モームの結婚と離婚について、著者はこのような結論に達している。「結婚したいというシリーの熱意に、結局彼が根負けしたのだろう。他人の不幸を目にするのに弱いところのあるモームは、彼女の悲しそうな涙を見て、情にほだされたに違いない。モームにとって自分は愛していなくても、シリーに本気で愛されるのは、不快ではなかった。孤児で寂しかった自分の子供時代を振り返って、(不倫時代にできた娘)ライザを同じ目に遭わせたくないという気持ちも働いたであろう。また、社交界に友人の多いシリーのことだから、もしモームに結婚を拒絶されれば、モームが同性愛だと気づいていた彼女がそれを触れ回る可能性も否定できなかった。さらにもう一つ、プレイガールだという噂のある女性と結婚すれば、世間は自分を同性愛者だとは思うまいから、モームにとって好都合だったという点も大きい」。これは、フィリップとミルドレッドとの関係とは逆に、男女の立場が入れ替わったケースと言えるだろう。このような打算と確執の結婚生活がうまくいくわけはないのだ。

「彼が第一次世界大戦、第二次世界大戦の両方で英国政府のためにスパイとして働いたのは、広く読まれている短篇集『アシェンデン』で彼の分身が登場するので明らかである」。

個人的には、2つのエピソードが興味深い。

「モームは、好きな女流作家ジェーン・オースティンについて、とくにどうというような大事件が起きるわけでもないのに、1ページ読んだら、次のページをめくってしまわせる語りの巧さを激賞している」。モームが、私の好きなオースティンを認めていたとは、嬉しい限りだ。

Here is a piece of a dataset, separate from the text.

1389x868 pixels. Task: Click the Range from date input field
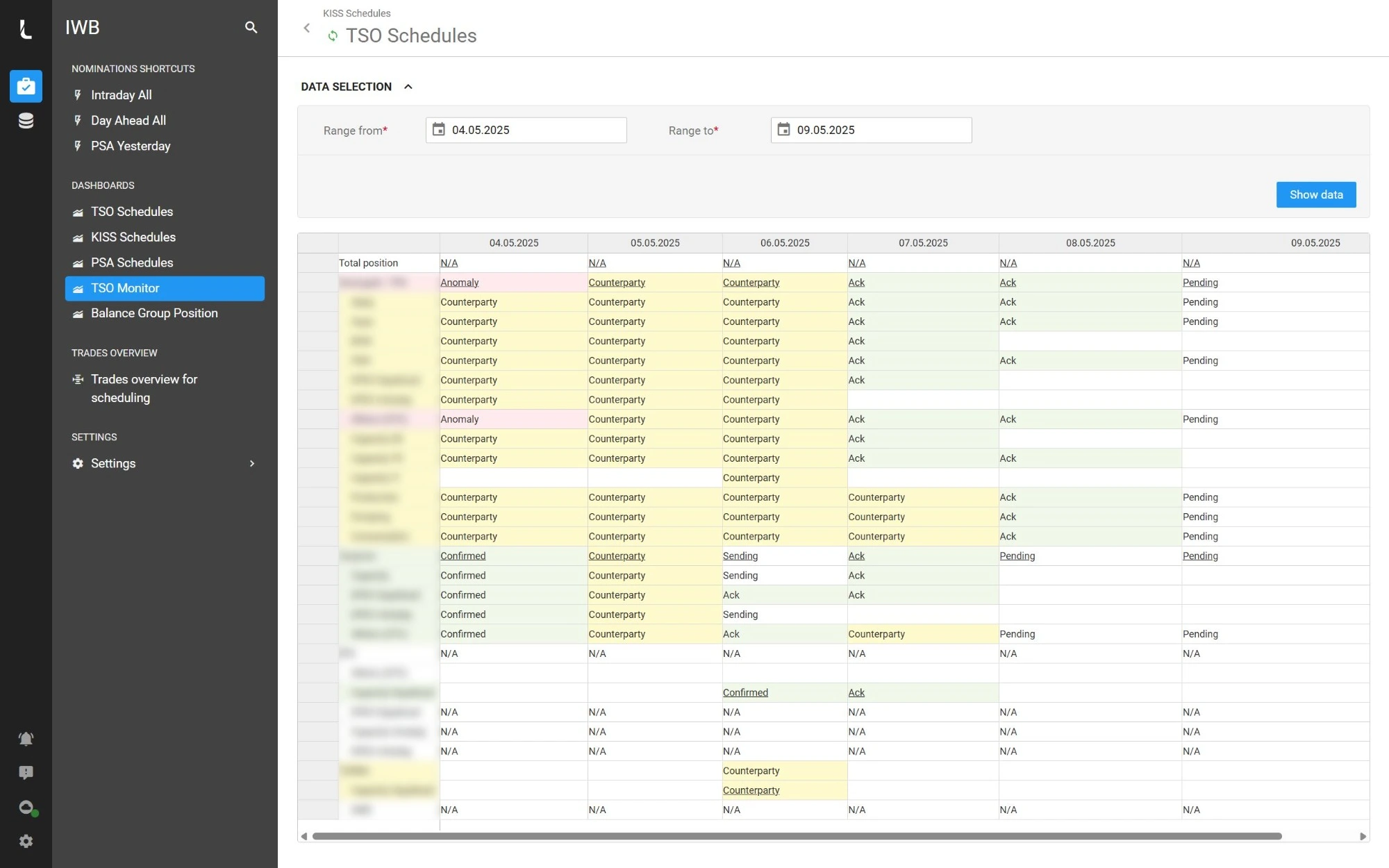click(x=526, y=130)
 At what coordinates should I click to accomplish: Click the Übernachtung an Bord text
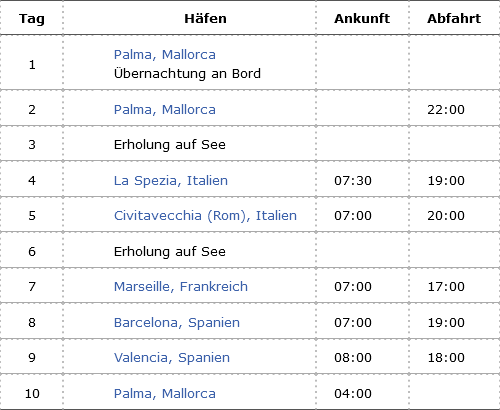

「作家としていずれ忘れられても気にならない。批評家にどう思われても、気にならない。自分は数年まえに4つの小説を書こうと計画した。その中の1つは書いた。残りの3つは、16世紀スペインの奇跡の物語、マキャヴェリを主人公にする物語、ロンドンの貧民街の一家の物語だが、もう書かないで終わるだろう。創造力が衰えてきたからだ。偉大な作家でも晩年の作品はまず評価されていないのだから、自分の場合も仕方ない」。モームが作家としての自分を冷静に評価している点には好感が持てる。それにしても、モームのマキャヴェリ物語を読んでみたかったなあ。